Finding transcriptomics biomarkers for in vivo identification of (non-)genotoxic carcinogens using wild-type and Xpa/p53 mutant mouse models

• Published in: Carcinogenesis (New York) Vol. 30; no. 10; pp. 1805 - 1812
• Main Authors: Jonker, Martijs J., Bruning, Oskar, van Iterson, Maarten, Schaap, Mirjam M., van der Hoeven, Tessa V., Vrieling, Harry, Beems, Rudolf B., de Vries, Annemieke, van Steeg, Harry, Breit, Timo M., Luijten, Mirjam
• Format: Journal Article
• Language: English
• Published: Oxford Oxford University Press 01.10.2009
• Subjects: Animals; Biological and medical sciences; Carcinogenesis, carcinogens and anticarcinogens; Carcinogens - toxicity; Chemical agents; DNA Repair - genetics; Gene Expression Profiling; Gene Expression Regulation, Neoplastic; Genetic Markers; Genotype; Medical sciences; Mice; Mice, Inbred C57BL; Mice, Knockout; Mutagens - toxicity; RNA - genetics; RNA - isolation & purification; Transcription, Genetic; Tumor Suppressor Protein p53 - deficiency; Tumor Suppressor Protein p53 - genetics; Tumors; Xeroderma Pigmentosum Group A Protein - genetics; Animal model; Toxicity; Rodentia; Genotoxicity; Biological marker; Wild type; Carcinogen; In vivo; Vertebrata; Mammalia; TP53 Gene; Mouse; Mutation; Tumor suppressor gene
• ISSN: 0143-3334; 1460-2180; 1460-2180
• DOI: 10.1093/carcin/bgp190

The carcinogenic potential of chemicals and pharmaceuticals is traditionally tested in the chronic, 2 year rodent bioassay. This assay is not only time consuming, expensive and often with a limited sensitivity and specificity but it also causes major distress to the experimental animals. A major improvement in carcinogenicity testing, especially regarding reduction and refinement of animal experimentation, could be the application of toxicogenomics. The ultimate aim of this study is to demonstrate a proof-of-principle for transcriptomics biomarkers in various tissues for identification of (subclasses of) carcinogenic compounds after short-term in vivo exposure studies. Both wild-type and DNA repair-deficient Xpa−/−/p53+/− (Xpa/p53) mice were exposed up to 14 days to compounds of three distinct classes: genotoxic carcinogens (GTXC), non-genotoxic carcinogens (NGTXC) and non-carcinogens. Subsequently, extensive transcriptomics analyses were performed on several tissues, and transcriptomics data were screened for potential biomarkers using advanced statistical learning techniques. For all tissues analyzed, we identified multigene gene-expression signatures that are, with a high confidence, predictive for GTXC and NGTXC exposures in both mouse genotypes.
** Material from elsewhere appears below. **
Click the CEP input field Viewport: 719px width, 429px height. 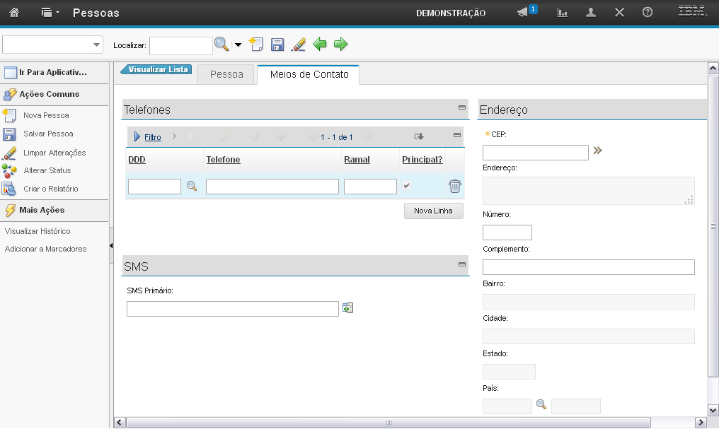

Xpa/p53 mice did not perform better in the short-term bioassay. We were able to achieve a proof-of-principle for the identification and use of transcriptomics biomarkers for GTXC or NGTXC. This supports the view that toxicogenomics with short-term in vivo exposure provides a viable tool for classifying (geno)toxic compounds.